Problem to work on:
For each entry that follows, produce an exact copy.

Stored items
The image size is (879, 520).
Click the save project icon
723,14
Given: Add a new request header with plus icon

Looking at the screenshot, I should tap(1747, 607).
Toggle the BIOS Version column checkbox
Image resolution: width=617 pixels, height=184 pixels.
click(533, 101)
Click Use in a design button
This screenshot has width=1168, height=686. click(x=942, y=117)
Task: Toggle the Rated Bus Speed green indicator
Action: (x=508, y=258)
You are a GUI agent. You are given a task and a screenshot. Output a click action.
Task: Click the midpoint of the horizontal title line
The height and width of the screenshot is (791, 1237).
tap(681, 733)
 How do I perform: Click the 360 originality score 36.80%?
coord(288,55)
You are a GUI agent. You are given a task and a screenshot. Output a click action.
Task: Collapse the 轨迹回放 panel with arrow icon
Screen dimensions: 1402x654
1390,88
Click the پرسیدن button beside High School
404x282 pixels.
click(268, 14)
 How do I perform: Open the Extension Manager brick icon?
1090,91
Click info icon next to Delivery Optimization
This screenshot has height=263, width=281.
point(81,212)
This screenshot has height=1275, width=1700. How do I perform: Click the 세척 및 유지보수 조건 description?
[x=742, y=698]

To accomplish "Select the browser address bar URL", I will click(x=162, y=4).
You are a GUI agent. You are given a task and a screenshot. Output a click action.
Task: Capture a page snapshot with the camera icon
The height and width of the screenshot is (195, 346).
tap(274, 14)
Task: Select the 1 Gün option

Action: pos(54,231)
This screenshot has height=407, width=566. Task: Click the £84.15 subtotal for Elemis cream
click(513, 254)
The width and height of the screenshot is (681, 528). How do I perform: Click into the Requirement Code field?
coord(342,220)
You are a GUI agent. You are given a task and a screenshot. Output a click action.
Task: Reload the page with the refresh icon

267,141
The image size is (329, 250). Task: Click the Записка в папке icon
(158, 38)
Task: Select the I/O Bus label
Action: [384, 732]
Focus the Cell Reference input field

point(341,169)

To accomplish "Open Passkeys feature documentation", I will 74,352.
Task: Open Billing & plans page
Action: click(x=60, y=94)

Task response:
The image size is (879, 520).
Click the save project icon
723,14
Given: Add a new request header with plus icon

Looking at the screenshot, I should tap(1747, 607).
Toggle the BIOS Version column checkbox
Image resolution: width=617 pixels, height=184 pixels.
click(533, 101)
Click Use in a design button
This screenshot has width=1168, height=686. click(x=942, y=117)
Task: Toggle the Rated Bus Speed green indicator
Action: (x=508, y=258)
You are a GUI agent. You are given a task and a screenshot. Output a click action.
Task: Click the midpoint of the horizontal title line
The height and width of the screenshot is (791, 1237).
tap(681, 733)
 How do I perform: Click the 360 originality score 36.80%?
coord(288,55)
You are a GUI agent. You are given a task and a screenshot. Output a click action.
Task: Collapse the 轨迹回放 panel with arrow icon
Screen dimensions: 1402x654
1390,88
Click the پرسیدن button beside High School
404x282 pixels.
click(268, 14)
 How do I perform: Open the Extension Manager brick icon?
1090,91
Click info icon next to Delivery Optimization
This screenshot has height=263, width=281.
point(81,212)
This screenshot has height=1275, width=1700. How do I perform: Click the 세척 및 유지보수 조건 description?
[x=742, y=698]

To accomplish "Select the browser address bar URL", I will click(x=162, y=4).
You are a GUI agent. You are given a task and a screenshot. Output a click action.
Task: Capture a page snapshot with the camera icon
The height and width of the screenshot is (195, 346).
tap(274, 14)
Task: Select the 1 Gün option

Action: pos(54,231)
This screenshot has height=407, width=566. Task: Click the £84.15 subtotal for Elemis cream
click(513, 254)
The width and height of the screenshot is (681, 528). How do I perform: Click into the Requirement Code field?
coord(342,220)
You are a GUI agent. You are given a task and a screenshot. Output a click action.
Task: Reload the page with the refresh icon

267,141
The image size is (329, 250). Task: Click the Записка в папке icon
(158, 38)
Task: Select the I/O Bus label
Action: [384, 732]
Focus the Cell Reference input field

point(341,169)

To accomplish "Open Passkeys feature documentation", I will 74,352.
Task: Open Billing & plans page
Action: click(x=60, y=94)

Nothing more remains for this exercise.